━━━━━ RECORDS FOR THE TASK ━━━━━
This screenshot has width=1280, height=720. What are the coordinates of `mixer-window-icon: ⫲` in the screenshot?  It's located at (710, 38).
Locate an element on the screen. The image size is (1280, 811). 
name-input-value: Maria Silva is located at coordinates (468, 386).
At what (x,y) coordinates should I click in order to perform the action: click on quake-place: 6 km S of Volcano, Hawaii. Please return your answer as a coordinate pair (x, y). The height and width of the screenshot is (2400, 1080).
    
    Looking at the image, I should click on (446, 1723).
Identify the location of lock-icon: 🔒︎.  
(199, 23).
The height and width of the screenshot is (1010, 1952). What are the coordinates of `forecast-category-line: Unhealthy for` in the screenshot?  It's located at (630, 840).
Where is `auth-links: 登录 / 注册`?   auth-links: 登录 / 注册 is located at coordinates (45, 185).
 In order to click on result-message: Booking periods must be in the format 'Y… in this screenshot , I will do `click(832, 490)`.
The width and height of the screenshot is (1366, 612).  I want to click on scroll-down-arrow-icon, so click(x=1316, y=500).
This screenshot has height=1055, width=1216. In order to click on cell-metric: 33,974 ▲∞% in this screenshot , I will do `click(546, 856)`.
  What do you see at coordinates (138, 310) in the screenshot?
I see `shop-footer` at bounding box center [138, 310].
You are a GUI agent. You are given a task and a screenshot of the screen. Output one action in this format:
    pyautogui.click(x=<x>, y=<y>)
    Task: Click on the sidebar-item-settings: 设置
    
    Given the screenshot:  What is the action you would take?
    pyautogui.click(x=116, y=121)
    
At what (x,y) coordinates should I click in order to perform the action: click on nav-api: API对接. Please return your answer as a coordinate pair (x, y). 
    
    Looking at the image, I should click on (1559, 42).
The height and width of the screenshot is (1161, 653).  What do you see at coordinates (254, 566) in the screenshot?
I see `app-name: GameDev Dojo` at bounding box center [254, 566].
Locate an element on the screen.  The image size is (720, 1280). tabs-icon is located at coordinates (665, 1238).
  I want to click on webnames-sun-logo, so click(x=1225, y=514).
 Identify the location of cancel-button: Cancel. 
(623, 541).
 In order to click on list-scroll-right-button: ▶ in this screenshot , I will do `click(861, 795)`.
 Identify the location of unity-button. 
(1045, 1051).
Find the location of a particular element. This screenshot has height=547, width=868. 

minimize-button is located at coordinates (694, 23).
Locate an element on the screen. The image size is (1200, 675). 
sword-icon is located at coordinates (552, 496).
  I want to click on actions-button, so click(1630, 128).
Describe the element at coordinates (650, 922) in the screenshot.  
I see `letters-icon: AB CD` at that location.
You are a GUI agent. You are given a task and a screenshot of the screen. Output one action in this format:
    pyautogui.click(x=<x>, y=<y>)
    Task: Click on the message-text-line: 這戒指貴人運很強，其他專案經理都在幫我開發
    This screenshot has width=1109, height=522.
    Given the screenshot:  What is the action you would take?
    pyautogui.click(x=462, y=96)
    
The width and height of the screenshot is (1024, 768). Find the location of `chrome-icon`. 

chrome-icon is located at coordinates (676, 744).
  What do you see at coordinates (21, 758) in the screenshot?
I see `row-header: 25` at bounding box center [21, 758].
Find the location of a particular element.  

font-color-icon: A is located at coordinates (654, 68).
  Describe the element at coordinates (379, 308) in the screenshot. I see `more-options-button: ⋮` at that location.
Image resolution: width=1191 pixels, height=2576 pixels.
━━━━━
» PROBLEM TO WORK ON
Reproduce all of the data above line by line, keeping every character unchanged.

» ANSWER TO THIS EXERCISE
This screenshot has width=1280, height=720. What are the coordinates of `mixer-window-icon: ⫲` in the screenshot?  It's located at (710, 38).
Locate an element on the screen. The image size is (1280, 811). 
name-input-value: Maria Silva is located at coordinates (468, 386).
At what (x,y) coordinates should I click in order to perform the action: click on quake-place: 6 km S of Volcano, Hawaii. Please return your answer as a coordinate pair (x, y). The height and width of the screenshot is (2400, 1080).
    
    Looking at the image, I should click on (446, 1723).
Identify the location of lock-icon: 🔒︎.  
(199, 23).
The height and width of the screenshot is (1010, 1952). What are the coordinates of `forecast-category-line: Unhealthy for` in the screenshot?  It's located at (630, 840).
Where is `auth-links: 登录 / 注册`?   auth-links: 登录 / 注册 is located at coordinates (45, 185).
 In order to click on result-message: Booking periods must be in the format 'Y… in this screenshot , I will do `click(832, 490)`.
The width and height of the screenshot is (1366, 612).  I want to click on scroll-down-arrow-icon, so click(x=1316, y=500).
This screenshot has height=1055, width=1216. In order to click on cell-metric: 33,974 ▲∞% in this screenshot , I will do `click(546, 856)`.
  What do you see at coordinates (138, 310) in the screenshot?
I see `shop-footer` at bounding box center [138, 310].
You are a GUI agent. You are given a task and a screenshot of the screen. Output one action in this format:
    pyautogui.click(x=<x>, y=<y>)
    Task: Click on the sidebar-item-settings: 设置
    
    Given the screenshot:  What is the action you would take?
    pyautogui.click(x=116, y=121)
    
At what (x,y) coordinates should I click in order to perform the action: click on nav-api: API对接. Please return your answer as a coordinate pair (x, y). 
    
    Looking at the image, I should click on (1559, 42).
The height and width of the screenshot is (1161, 653).  What do you see at coordinates (254, 566) in the screenshot?
I see `app-name: GameDev Dojo` at bounding box center [254, 566].
Locate an element on the screen.  The image size is (720, 1280). tabs-icon is located at coordinates (665, 1238).
  I want to click on webnames-sun-logo, so click(x=1225, y=514).
 Identify the location of cancel-button: Cancel. 
(623, 541).
 In order to click on list-scroll-right-button: ▶ in this screenshot , I will do `click(861, 795)`.
 Identify the location of unity-button. 
(1045, 1051).
Find the location of a particular element. This screenshot has height=547, width=868. 

minimize-button is located at coordinates (694, 23).
Locate an element on the screen. The image size is (1200, 675). 
sword-icon is located at coordinates (552, 496).
  I want to click on actions-button, so click(1630, 128).
Describe the element at coordinates (650, 922) in the screenshot.  
I see `letters-icon: AB CD` at that location.
You are a GUI agent. You are given a task and a screenshot of the screen. Output one action in this format:
    pyautogui.click(x=<x>, y=<y>)
    Task: Click on the message-text-line: 這戒指貴人運很強，其他專案經理都在幫我開發
    This screenshot has width=1109, height=522.
    Given the screenshot:  What is the action you would take?
    pyautogui.click(x=462, y=96)
    
The width and height of the screenshot is (1024, 768). Find the location of `chrome-icon`. 

chrome-icon is located at coordinates (676, 744).
  What do you see at coordinates (21, 758) in the screenshot?
I see `row-header: 25` at bounding box center [21, 758].
Find the location of a particular element.  

font-color-icon: A is located at coordinates (654, 68).
  Describe the element at coordinates (379, 308) in the screenshot. I see `more-options-button: ⋮` at that location.
Image resolution: width=1191 pixels, height=2576 pixels.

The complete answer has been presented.